The learned index takes a novel approach. It views the index as a model to be trained with the data. It uses a small portion of the data to generate and train the model which is subsequently used as the index and facilitates queries and updates. Another view of the above procedure is that it computes the cumulative distribution function of the data set. Then a query for record r will use P(r) to find the record in the data set. To summarize: you don't invent algorithms or configure anything. You use your data to train a predefined model which you use for indexing. The paper describes all the details and has all the background on the research but for now just note that a learned index is an ML model trained on your data and not a complex algorithm that tries hard to rebalance the internal search trees to maintain the performance semantics.

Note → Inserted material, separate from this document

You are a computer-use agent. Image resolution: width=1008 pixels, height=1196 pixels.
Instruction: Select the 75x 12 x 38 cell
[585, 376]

Suppose now that the above becomes mainstream and eventually databases come with such indices. What about our unnecessary expertise on understanding and using indices? Do we become obsolete as engineers? Of course not! Instead we are evolving. Nowadays because our building blocks are algorithms we think using keys, partitions and types. Our abstractions and flows are based on these building blocks. In the - near? - future we will think using models and their composition. Their advantage is that models hide the implementation details like primary and foreign keys and column types. They also compose easily in arbitrary ways. For example we won't have to specify joins and subselects, we will only have to make the appropriate query and the engine underneath will combine the models to answer the query. More important is that models can be shared and that will lead to libraries of models. That will make learning easier as software will be distributed alongside data models that operates on. Imagine for example containers with database engines tailored for particular data sets, vms with data pipelines optimized for selected tasks or even whole cloud deployments tuned for our applications. No more configuration, parameter tuning, setup scripts etc. We may take this a bit further and get software by presenting the data not the other way as we do today. We are making the first steps to escape the world of technological fetters for a true information age where we are working only and for the pure information.


AI evolves with a geometric pace and eventually will enter the comfort zone of everybody. But it is not something to worry about. Every new advance, surely makes old knowledge obsolete but it also opens new ways for exploration and usage. The future is very promising both for our work as IT professionals and as digital citizens.

PS I will be happy to meet you at RetroCon 2031 and play a game of chess with you after my talk on implementing secondary indices with java.